Christine Lagarde, chairing yesterday’s monthly ECB meeting, appeared to rule out the near-term possibility the ECB will start easing monetary policy despite a pretty weak euro area economy and, as is the case in the US, inflation running at an annualised rate of around 2%, if not slightly below it. Under promise and over deliver, perhaps, is what the market is starting to sense as euro area bond yields fell across the curve after yesterday’s meeting. The very same could happen next week as the Fed meets.
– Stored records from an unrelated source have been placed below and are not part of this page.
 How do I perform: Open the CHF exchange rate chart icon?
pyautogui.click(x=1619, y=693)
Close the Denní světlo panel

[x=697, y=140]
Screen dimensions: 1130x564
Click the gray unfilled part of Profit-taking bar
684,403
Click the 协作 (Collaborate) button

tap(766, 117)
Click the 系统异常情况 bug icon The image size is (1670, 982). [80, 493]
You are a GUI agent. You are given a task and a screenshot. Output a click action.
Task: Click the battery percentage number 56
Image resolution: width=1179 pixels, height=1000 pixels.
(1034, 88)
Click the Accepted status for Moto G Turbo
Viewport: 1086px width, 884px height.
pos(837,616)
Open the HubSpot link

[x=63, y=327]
It does not take much to bash the state of the UK economy, but are things on the up? Consumer confidence rose to a two-year high this week, probably helped as wage growth now exceeds price growth. We will likely get some form of tax cuts in the March budget; the Bank of England should likewise cut rates at some point this year. I read in one of the weekend papers that Land Securities thinks now is a good time to raise capital to invest in the UK economy. Both manufacturing and services PMI’s have been ticking higher in the past few months. The services index is now trading comfortably above 50, which indicates expansion in the service sector, a much larger contributor to economic growth than manufacturing these days. According to some data yesterday, for the first time in a decade, we produced over a million cars in one year in 2023. Stocks in the UK may be dull, as many are old economy, but they are cheap. It is also true that, as someone pointed out to me the other day, the UK FTSE 100 is a very non-ESG index, full of energy, mining, tobacco, banks, and beverage stocks.